Figure 7 (A) Hydrophobicity and self-agglutination rate of LYD11 strain. (B) Intestinal homogenate smear results of grouper after 10 days of LYD11-strain feeding.
Intestinal tissues were collected on days 7 and 10 following one-week administration of a bacterial-containing diet. Analysis of homogenized samples revealed the absence of Bacillus colonies in the control group, while the group that received the LYD11 strain diet showed the presence of colonies. Colonies exhibiting similar morphological characteristics were selected and confirmed as Lysinibacillus strains by DNA sequencing (100% similarity). While the number of colonies decreased with increasing days, a small amount of LYD11 was still detectable in the intestines on day 10 post-feeding (Figure 7B). These findings suggest a robust colonization ability of the strain, providing a solid foundation for its beneficial effects.
3.8 Biosafety evaluation
Figure 8A illustrates the hemolytic behavior of the LYD11 strain, which did not produce zones around the colonies, classifying it as γ-hemolytic. In vitro antibacterial tests indicated that LYD11 was highly sensitive to 11 antibiotics, moderately sensitive to 15, and resistant to four (Table 3). In vivo biosafety testing showed no mortality in either the experimental or control groups, maintaining a survival rate of 100%. There were no noticeable changes in the physical or anatomical findings between the control and experimental groups (Figure 9). Cultures from blood, liver, or spleen homogenates did not yield any bacterial colonies. Further, histological analysis of liver and spleen tissue sections revealed the absence of lesions, with cells appearing closely packed and intact, suggesting a high safety level of LYD11 for grouper application (Figure 10). The survival rate for grouper fed with feed containing LYD11 also stood at 100%. Histological examination of grouper midgut sections (Figure 8B) showed no pathological changes. Notably, there was an increase in the thickness of the muscularis layer in the midgut for the group treated with LYD11, suggesting improved nutrient absorption, unlike in the control group.

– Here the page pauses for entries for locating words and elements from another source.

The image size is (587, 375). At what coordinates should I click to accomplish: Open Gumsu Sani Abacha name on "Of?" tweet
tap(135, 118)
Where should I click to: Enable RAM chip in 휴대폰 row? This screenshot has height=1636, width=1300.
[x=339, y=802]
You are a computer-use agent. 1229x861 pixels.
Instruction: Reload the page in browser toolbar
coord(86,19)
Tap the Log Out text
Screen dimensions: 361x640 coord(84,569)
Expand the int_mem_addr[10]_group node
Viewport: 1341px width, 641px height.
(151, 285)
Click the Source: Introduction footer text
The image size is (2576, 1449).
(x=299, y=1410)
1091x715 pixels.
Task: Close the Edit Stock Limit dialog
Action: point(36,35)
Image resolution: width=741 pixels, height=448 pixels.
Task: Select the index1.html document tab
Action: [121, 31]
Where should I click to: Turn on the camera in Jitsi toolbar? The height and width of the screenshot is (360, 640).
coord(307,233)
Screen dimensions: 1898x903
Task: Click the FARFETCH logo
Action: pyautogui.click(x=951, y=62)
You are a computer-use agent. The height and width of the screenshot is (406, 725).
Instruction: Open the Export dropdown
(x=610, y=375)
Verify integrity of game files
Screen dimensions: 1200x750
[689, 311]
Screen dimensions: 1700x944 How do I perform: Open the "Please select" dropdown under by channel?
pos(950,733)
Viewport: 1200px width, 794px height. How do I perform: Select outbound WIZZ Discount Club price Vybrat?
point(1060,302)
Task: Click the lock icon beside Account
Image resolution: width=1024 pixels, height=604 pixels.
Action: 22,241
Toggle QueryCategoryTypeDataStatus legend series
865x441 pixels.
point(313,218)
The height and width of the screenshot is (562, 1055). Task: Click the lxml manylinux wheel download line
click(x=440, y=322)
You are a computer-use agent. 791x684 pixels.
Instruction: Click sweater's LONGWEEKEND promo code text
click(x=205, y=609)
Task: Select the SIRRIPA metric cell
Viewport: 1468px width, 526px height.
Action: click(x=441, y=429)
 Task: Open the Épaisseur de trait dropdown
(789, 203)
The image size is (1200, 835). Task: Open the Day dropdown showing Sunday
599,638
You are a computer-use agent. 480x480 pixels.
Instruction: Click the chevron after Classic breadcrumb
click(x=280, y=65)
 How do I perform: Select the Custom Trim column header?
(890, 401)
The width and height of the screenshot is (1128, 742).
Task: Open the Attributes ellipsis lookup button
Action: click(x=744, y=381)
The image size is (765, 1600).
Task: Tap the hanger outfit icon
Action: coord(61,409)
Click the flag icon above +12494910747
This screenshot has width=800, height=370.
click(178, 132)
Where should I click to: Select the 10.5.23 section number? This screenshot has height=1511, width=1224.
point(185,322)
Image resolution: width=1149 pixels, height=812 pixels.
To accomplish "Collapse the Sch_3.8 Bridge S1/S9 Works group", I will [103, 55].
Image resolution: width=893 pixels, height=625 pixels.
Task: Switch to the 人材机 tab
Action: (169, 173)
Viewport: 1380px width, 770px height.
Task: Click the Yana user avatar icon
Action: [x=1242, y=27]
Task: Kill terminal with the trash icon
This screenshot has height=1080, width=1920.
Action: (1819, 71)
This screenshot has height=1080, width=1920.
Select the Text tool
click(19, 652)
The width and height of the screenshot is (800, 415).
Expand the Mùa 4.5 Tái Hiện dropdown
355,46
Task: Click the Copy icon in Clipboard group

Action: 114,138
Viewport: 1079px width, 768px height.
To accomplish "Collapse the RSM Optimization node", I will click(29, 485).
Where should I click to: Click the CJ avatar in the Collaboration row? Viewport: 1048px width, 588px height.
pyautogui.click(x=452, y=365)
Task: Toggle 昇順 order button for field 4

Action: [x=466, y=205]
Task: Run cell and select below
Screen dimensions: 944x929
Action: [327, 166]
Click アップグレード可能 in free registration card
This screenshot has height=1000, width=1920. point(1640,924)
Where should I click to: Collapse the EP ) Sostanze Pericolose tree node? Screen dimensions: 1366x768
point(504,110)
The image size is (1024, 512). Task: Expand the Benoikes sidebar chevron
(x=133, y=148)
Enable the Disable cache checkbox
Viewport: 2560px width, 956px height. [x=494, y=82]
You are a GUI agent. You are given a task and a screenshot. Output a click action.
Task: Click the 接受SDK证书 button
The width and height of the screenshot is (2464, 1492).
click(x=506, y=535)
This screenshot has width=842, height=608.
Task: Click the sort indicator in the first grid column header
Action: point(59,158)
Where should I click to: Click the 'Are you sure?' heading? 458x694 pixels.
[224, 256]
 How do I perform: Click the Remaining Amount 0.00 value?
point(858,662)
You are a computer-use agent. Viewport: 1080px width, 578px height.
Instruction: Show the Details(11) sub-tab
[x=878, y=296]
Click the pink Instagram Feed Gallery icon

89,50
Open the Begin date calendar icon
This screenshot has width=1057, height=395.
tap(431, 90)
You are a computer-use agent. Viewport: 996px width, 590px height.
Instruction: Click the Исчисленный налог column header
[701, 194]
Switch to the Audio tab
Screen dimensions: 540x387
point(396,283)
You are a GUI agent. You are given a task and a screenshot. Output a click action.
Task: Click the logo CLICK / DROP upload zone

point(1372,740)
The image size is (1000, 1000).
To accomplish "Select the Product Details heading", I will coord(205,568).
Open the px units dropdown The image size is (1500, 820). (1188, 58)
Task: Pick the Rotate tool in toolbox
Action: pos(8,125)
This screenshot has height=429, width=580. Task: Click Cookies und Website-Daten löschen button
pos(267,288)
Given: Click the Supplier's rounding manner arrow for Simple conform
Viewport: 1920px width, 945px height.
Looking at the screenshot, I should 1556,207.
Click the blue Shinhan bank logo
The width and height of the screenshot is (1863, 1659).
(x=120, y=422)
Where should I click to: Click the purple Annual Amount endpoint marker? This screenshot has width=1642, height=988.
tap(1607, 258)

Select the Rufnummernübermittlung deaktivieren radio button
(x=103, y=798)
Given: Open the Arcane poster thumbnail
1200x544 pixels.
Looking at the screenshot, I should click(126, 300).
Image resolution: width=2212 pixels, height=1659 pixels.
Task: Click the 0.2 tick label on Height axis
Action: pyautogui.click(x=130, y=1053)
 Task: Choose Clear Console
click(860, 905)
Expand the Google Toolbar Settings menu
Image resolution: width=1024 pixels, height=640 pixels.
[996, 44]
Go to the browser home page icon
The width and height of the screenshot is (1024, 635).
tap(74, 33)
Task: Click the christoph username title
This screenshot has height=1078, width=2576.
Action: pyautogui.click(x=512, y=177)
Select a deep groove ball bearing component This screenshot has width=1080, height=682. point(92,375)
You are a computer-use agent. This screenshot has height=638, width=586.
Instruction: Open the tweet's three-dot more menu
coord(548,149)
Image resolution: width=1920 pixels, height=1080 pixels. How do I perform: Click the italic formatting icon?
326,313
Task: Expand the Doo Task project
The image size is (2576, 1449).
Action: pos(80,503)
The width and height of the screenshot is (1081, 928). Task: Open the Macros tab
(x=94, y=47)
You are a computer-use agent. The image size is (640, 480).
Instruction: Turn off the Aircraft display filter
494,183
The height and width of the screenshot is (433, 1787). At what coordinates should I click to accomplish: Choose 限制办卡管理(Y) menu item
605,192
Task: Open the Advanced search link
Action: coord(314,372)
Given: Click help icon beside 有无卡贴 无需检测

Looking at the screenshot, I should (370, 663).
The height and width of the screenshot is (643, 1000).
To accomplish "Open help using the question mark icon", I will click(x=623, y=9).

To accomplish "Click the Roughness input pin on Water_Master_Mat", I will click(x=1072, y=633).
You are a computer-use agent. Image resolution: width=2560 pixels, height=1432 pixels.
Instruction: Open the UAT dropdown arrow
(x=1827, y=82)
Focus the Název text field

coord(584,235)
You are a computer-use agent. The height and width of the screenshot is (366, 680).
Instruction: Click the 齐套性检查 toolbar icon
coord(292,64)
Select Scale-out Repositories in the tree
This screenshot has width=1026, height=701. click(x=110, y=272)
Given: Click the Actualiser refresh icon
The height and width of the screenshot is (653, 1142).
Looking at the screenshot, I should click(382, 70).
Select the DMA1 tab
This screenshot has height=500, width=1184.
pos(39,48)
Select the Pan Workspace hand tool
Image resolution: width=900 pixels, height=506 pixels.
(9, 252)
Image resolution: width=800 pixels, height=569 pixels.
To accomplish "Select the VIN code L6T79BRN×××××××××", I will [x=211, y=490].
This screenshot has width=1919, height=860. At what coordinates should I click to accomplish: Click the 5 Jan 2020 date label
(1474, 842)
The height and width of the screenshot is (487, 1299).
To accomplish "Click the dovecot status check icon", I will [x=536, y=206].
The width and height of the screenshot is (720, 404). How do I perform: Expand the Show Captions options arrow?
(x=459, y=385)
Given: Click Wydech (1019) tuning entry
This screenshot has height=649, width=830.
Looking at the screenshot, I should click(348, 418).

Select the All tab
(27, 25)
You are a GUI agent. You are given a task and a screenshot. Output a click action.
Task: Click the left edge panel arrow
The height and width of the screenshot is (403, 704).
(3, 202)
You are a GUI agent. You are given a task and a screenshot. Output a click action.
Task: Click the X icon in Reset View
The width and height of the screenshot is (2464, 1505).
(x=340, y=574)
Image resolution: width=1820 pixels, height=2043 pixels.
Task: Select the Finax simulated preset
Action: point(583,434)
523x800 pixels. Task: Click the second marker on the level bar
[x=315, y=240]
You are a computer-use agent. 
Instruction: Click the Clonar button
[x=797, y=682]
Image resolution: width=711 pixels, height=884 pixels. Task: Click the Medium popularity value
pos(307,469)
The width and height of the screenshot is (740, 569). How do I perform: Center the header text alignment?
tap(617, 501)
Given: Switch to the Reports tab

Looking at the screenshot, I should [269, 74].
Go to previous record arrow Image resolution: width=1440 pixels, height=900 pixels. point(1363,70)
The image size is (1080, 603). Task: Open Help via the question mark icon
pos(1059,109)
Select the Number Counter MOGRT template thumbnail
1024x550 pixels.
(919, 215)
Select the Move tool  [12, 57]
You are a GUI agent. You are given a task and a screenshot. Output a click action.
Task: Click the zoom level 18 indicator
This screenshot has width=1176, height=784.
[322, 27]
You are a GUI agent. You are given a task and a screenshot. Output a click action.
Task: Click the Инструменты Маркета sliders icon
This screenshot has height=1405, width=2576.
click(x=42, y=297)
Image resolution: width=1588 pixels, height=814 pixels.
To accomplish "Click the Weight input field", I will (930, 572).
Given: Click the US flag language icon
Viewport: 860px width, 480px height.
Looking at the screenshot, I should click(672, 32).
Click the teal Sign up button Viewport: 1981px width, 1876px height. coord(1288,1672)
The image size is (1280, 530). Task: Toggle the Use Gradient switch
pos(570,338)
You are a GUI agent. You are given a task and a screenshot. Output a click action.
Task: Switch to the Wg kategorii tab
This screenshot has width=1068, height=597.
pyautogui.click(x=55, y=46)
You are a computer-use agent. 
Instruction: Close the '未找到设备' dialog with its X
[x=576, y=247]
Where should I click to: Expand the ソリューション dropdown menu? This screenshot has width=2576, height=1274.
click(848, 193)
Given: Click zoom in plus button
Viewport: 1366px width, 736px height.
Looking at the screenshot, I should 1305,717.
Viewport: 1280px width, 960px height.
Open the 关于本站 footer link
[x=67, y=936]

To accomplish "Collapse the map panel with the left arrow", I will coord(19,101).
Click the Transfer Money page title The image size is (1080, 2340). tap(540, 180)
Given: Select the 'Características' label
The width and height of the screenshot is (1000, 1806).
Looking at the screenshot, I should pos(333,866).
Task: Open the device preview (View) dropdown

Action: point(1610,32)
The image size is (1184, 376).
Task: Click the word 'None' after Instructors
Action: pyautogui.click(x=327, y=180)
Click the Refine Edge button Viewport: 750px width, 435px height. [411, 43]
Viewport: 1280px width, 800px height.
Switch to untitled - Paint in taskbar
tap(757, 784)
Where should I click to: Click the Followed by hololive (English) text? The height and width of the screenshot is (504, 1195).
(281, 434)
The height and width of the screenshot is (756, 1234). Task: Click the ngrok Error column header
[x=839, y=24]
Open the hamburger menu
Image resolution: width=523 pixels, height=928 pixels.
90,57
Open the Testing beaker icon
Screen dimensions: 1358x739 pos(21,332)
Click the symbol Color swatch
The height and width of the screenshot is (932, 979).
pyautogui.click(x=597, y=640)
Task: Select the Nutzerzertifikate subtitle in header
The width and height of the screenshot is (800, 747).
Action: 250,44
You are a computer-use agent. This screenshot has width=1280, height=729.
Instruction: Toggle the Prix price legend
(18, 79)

Figure 8 (A) Hemolytic activity of LYD11 strain. (B) H&E staining of midgut tissues after feeding LYD11 strain to grouper.
Table 3 Antibiotic susceptibility testing of LYD11 strain.
Figure 9 Appearance of different groups of grouper after injection.
Figure 10 H&E staining of liver and spleen tissues after intraperitoneal injection. (40×).
4 Discussion
The origin of probiotics plays a critical role in their screening and application, directly affecting their efficacy, with inappropriate strains potentially damaging host intestines upon introduction. The diminished effectiveness of many commercial aquatic micro-ecological products may stem from their non-aquatic origins, leading to inefficiencies within the intestinal tracts and aquatic environments of their intended hosts (Cerezuela et al., 2012). Aquatic and terrestrial animals differ significantly in their living environments, growth, development, and intestinal flora composition (Vine et al., 2004). The aquatic animal gut constitutes a dynamic ecosystem, hosting a multitude of microorganisms vital for animal health, yet largely unexplored (Kuebutornye, 2020; Medina et al., 2020; Jlidi et al., 2022b). The gastrointestinal microbiota is considered a prime candidate for the isolation and screening of potential probiotics, with those derived from the host itself being safer and more effective than those screened from other animals and environments (Zorriehzahra et al., 2016; Yamashita et al., 2020; Santos et al., 2021). In this study, we isolated Bacillus species from the intestinal tract of large yellow croaker and evaluated their probiotic potential and safety, aiming to identify the most suitable strain for disease prevention and control in large yellow croaker culture.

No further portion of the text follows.